SK hynix has unveiled a sample 321-layer 3D NAND chip and is in the process of developing a PCIe gen 5 interface for UFS flash modules.
At FMS 2023 in Santa Clara, the company showcased its 321-layer flash chip, noting it offers a 1 terabit capacity using the TLC (3bits/cell) format. This layer count surpasses previous benchmarks set by Micron’s 232 layers and Samsung’s 236 layers, while Kioxia and WD currently have technology at the 218-layer level. YMTC’s in-development 232-layer chip is delayed due to US tech export restrictions.
SK hynix said: “With another breakthrough to address stacking limitations, SK hynix will open the era of NAND with more than 300 layers and lead the market.” The new chip is projected to enter mass production in the first half of 2025, indicating it’s in the early stages of development.
While specifics are unclear, there’s speculation on whether the 321-layer chip consists of two separate 260-layer class chips (string stacking) or is a singular stacked device, which would pose more manufacturing challenges. Given that the SK hynix 238-layer chip is a combination of two 119-layer components, a string stacking technique seems plausible.
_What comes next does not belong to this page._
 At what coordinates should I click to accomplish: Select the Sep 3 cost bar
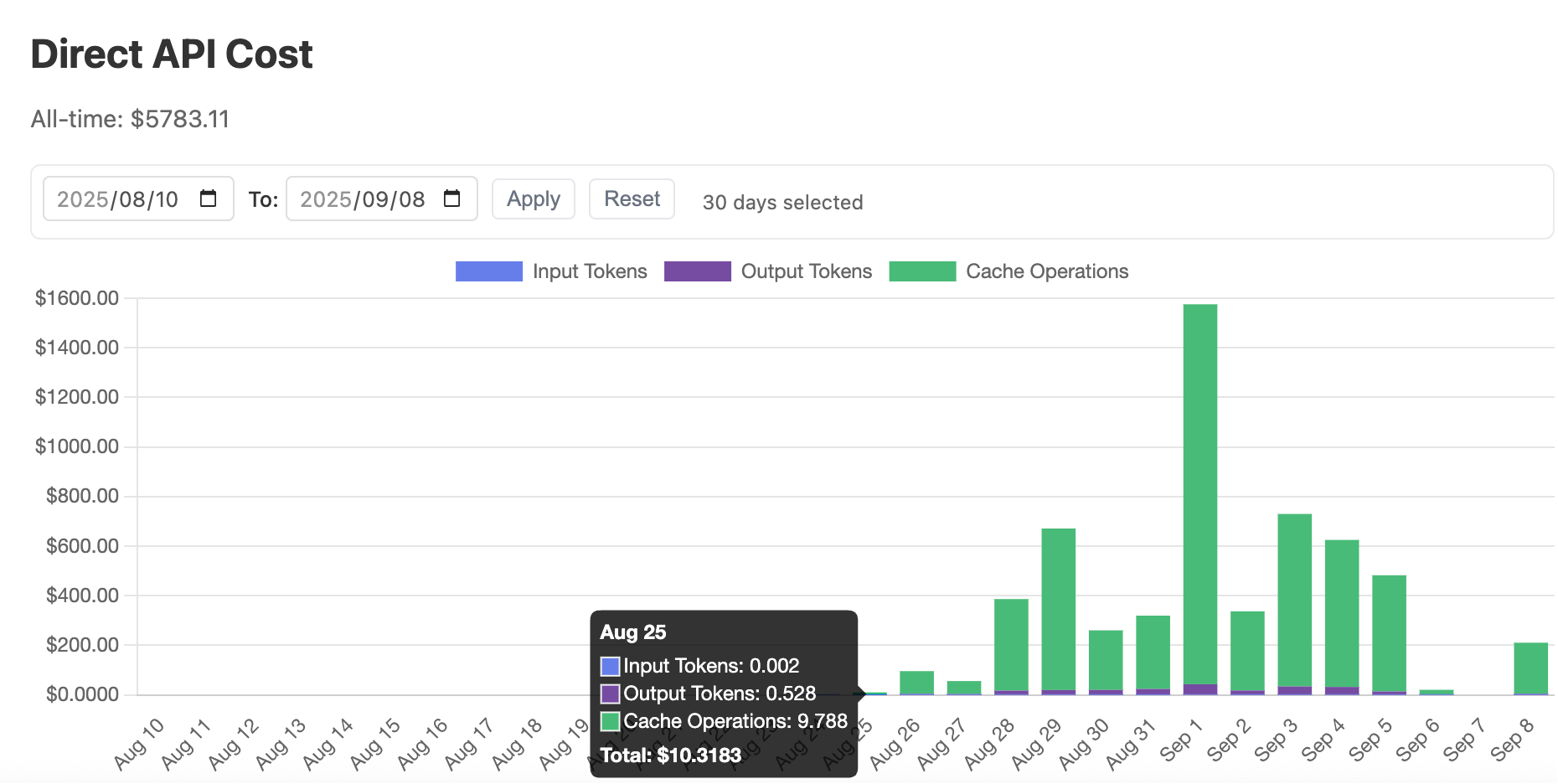(1295, 604)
Earlier this year, SK hynix presented on its 300+ layer technology at the ISSCC 2023 conference, boasting a record 194GBps write speed. A white paper released at the time stated: “To reduce the cost/bit, the number of stacked layers needs to increase, while the pitch between stacked layers decreases. It is necessary to manage the increasing WL (wordline) resistance produced by a decreased stack pitch.”
No technical details are included in its latest announcement.
SK hynix’s existing 238-layer generation features a 512Gb die, but with the increased density of the 321-layer technology, this will be expanded to 1Tb. This suggests potential for greater storage capacities within compact spaces for SSDs, as well as embedded UFS-type NAND drives for mobile devices and lightweight notebooks.
SK hynix also announced its introduction of a UFS v4 chip, offering transfer speeds up to 5,800 MBps, with a UFS v5 variant, capable of up to 46.4Gbps transfer speed, currently in the works.
It is also progressing towards the development of PCIe gen 6 interface drives, offering an 8GBps lane bandwidth, a significant leap from PCIe gen 5’s 4GBps. This development, in conjunction with SK hynix’s UFS advancements and the 321-layer technology, is attributed to the rising demand from AI workloads, notably influenced by platforms like ChatGPT and other large language models.
Jungdal Choi, head of NAND development at SK hynix, said: “With timely introduction of the high-performance and high-capacity NAND, we will strive to meet the requirements of the AI era and continue to lead innovation.”